Perhaps not what you were after but I remember watching a Physics module in the 1980s presented by a mesmerically strange guy.  After an exquisitely-timed pause his name appeared on screen: Dr Stuart Freake, and we all laughed fit to split.  He's still around although looking much less freakish than I remember.  Sorry Stuart, I feel bad now.

Pranet

When I was a student and then unemployed and basically nocturnal I used to watch it quite a bit. I remember at the moment a documentary about post holocaust fiction with Martin Amis and JG Ballard that always used to be on all the time, a production of  Endgame, something about Boswell meeting Jame Hume on his death bed, and some play about a revolution in Africa starring Craig Charles. Oh, and a thing explaining the concept of infinity that I was so taken with I sent off for the fact sheet. At times it was a bit like what I wish BBC4 was more like.

buzby

I was lucky enough to get a Binatone black and white portable for my bedroom one Christmas in the early 80s. If I had trouble getting to sleep I used to lay in bed watching it until I drifted off (the TV came with a crystal earpiece with an 8ft long lead, so I wasn't keeping everyone else awake). If I was up early on a Sunday I used to watch it then as well (as there was basically nothing else on at that time).

I remember there being quite lot of complex maths programmes, and the odd one on farming and agriculture. If you got something a bit different it was usually quite interesting  though. One was on mechanical engineering and featured the design and testing of electricity pylons. There was another about astrophysics that did the classic 'balls on a rubber sheet' example to demonstrate the warping of spacetime.

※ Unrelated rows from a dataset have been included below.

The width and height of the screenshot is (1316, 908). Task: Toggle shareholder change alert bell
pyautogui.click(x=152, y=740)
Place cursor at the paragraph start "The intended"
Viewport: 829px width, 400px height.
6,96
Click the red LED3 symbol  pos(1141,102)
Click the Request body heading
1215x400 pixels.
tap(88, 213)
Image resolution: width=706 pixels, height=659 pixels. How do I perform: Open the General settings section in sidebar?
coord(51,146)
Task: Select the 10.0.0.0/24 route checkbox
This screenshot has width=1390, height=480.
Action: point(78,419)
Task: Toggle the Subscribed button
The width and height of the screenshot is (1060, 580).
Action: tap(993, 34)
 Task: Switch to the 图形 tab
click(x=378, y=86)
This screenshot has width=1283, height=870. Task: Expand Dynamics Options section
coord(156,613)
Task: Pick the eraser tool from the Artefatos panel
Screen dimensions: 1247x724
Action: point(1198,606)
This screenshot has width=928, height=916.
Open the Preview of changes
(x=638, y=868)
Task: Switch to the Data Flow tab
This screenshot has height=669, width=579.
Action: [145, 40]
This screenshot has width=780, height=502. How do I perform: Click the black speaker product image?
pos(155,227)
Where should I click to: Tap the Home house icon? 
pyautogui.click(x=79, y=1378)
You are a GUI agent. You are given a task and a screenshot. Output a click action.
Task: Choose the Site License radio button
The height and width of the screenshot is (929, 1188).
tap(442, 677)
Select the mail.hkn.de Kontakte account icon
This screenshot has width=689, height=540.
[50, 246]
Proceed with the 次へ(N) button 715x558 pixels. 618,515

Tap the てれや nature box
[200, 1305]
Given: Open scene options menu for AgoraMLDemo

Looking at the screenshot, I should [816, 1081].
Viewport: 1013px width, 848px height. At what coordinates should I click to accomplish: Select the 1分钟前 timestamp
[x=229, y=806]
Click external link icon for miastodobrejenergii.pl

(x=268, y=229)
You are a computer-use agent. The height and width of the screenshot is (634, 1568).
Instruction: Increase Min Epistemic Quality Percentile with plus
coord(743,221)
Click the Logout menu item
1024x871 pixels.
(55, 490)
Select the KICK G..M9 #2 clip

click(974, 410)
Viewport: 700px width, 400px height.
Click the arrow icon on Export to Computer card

Another one (which was a bit of a favourite of mine and I ended up seeing  few times) was about Victorian religious and  funerary architecture (Highgate cemetery featured heavily).

Blumf

Quote from: Pranet on May 22, 2015, 08:55:16 PM
Oh, and a thing explaining the concept of infinity that I was so taken with I sent off for the fact sheet.

Hotel Hilbert, starring the lovely Susannah Doyle:
https://www.youtube.com/watch?v=pGmdp0EOGeo

Pranet

That's it! Good lord, astonishing.

Lisa Jesusandmarychain

#22
Quote from: Cerys on May 21, 2015, 12:41:35 PM
I
University Challenge used to be on after it.  Did anyone else ever get a University Challenge answer, and feel really smug because you were eight and you got it right, even though it was a complete guess and you hadn't understood the question anyway?

I still do that nowadays. I'm not eight, though :( (to be fair to myself, I average a fair few correct answers correcct with it just being guesswork a small part of the time. It's always quite gratifying to get a question correct when all of the brainboxes on there clearly don't know the answer, so you have quite a delicious feeling of smugness saying "Ah, ya thick gits." to the television screen, and  can pretend to be the young Kevin Bacon in that scene in 'Diner' (Director Barry Levinson, 1982. Look out for the young Ellen Barkin in there, too, she's quite the hottie).)

Lisa Jesusandmarychain

Oh, btw, I've put the 'No, You Bloody Well Don't!' tag in as an obscure-ish gag for all you fans of Spike Milligan's "Q" series out there.

Blumf

Not OU stuff (that I've noticed so far) but this channel has some nice old BBC education videos.

http://www.youtube.com/channel/UC6G6nfxpNP4tLZdJFIkx69w

studpuppet

My OU memory is of driving to my aunt's house with my new girlfriend on Boxing Day in about 1995.
On the way there, we had to make an hour's detour to meet an academic at Oxford railway station, who handed over a large plastic bag containing five VHS tapes of the complete Ascent Of Man. At the time legal wrangles meant the series couldn't be released commercially (thankfully since rectified).
The OU used to show the Ascent Of Man as part of its Sociology and Anthropology courses late at night or very early on Sunday mornings so I always missed them. One episode used to get used in lots of different courses though: Ep11 'Knowledge Or Certainty'. Still the strongest, most emotional piece of television I've ever witnessed:

https://youtu.be/wXwj4jMnWZg?t=6s

Glebe


And then You and Me or something would come on. While you're recovering from flu or whatever.